There were also many cases of a virus with similar symptoms such as fever, headache, vomiting and diarrhoea, Dr. Ranaweera said, warning hospital authorities to be vigilant.

An official in the Kalutara General Hospital said there was a need to strengthen the monitoring of apartment complexes and construction sites and pointed to the fact that government flats with sunshades hold dry leaves and debris that trigger mosquito breeding.
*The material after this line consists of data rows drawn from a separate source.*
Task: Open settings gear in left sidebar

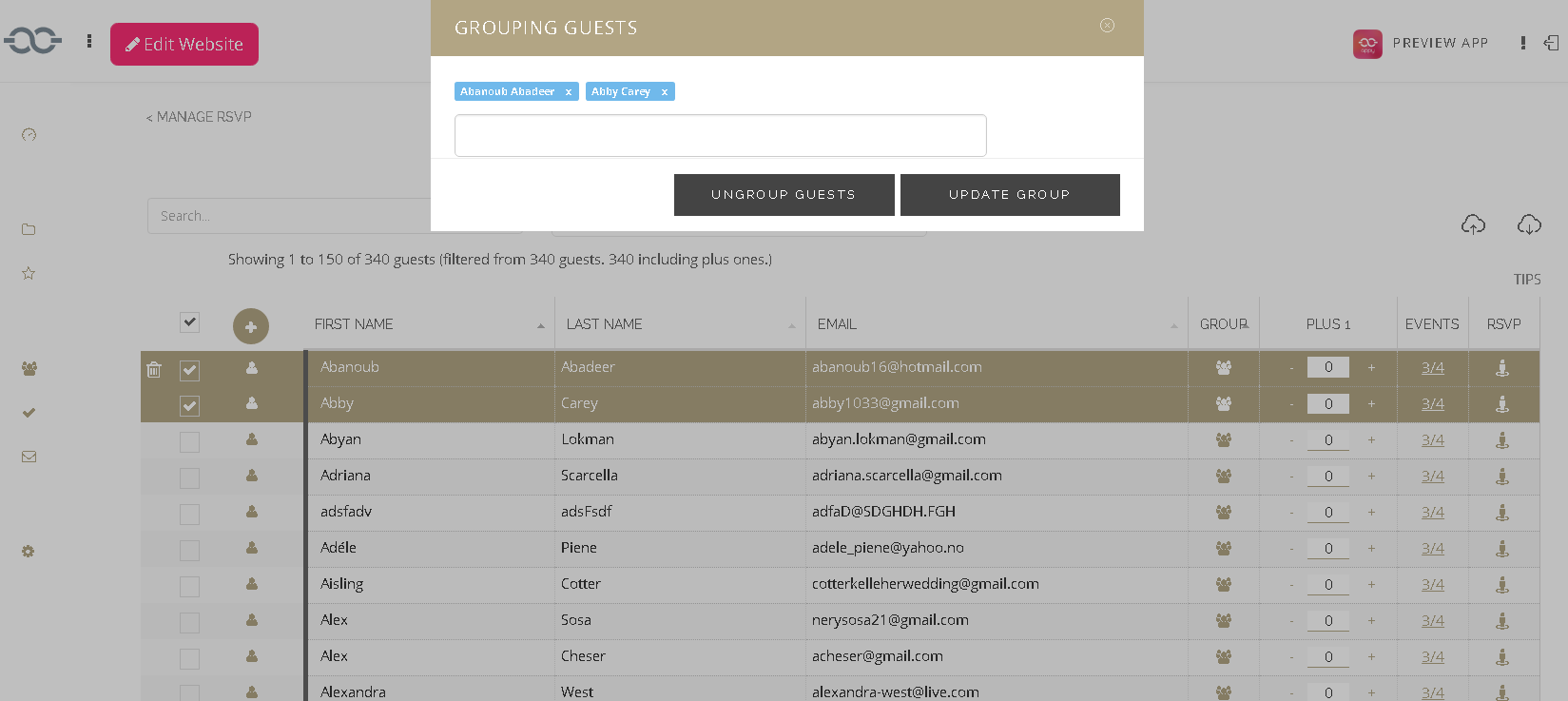Action: (29, 551)
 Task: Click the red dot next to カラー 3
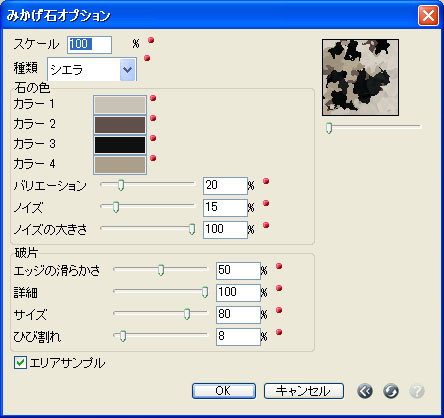click(153, 138)
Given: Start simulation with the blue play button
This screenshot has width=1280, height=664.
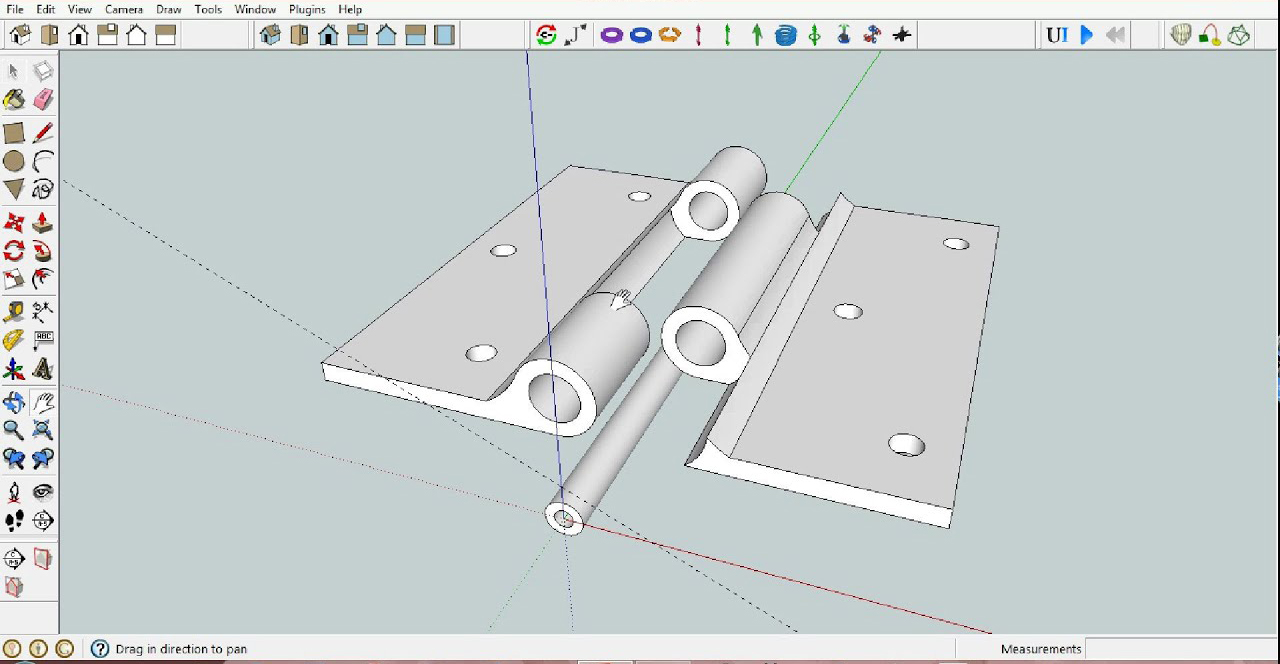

The Sri Lanka Tourism Development Authority has requests visitors travelling to the country to watch out for vector-borne diseases such as malaria and dengue fever.

Tourist areas declared high-risk include Colombo city, Dehiwela-Mount Lavinia, Negombo and the Kalutara, Galle, Matara, Ratnapura, Trincomalee and Batticaloa districts.

8 Colombo suburbs at high risk

By Kasun Warakapiitya

The Colombo Municipal Council (CMC) has identified eight areas where a high number of dengue cases have been reported, warning that dengue is worsening in the city.

These areas are Narahenpita, Pamankade, the Miligiriya area in Bambalapitiya, Kollupitiya, Kuppiyawatte East, Cinnamon Gardens and Kirulapone.

Officials said that in 8,535 premises inspected last Saturday more than 1,003 potential breeding sites were found, and of those, 142 places had mosquito larvae.

CMC Chief Medical Health Officer Dr. Ruwan Wijeyamuni said when mosquito eradication programmes were focused on building sites, breeding sites in residential areas increased.

“The dengue mosquito is too a very adaptable and has now started breeding indoors”, he said.

The CMC said that cases had risen in some areas because more attention had been diverted to flood-affected areas.

Colombo National Hospital Director Dr. Anil Jayasinghe concurred, saying that from April dengue cases had increased.

“During April we had 51 cases while in May we had 53 and now there are 98 cases so far,” he said.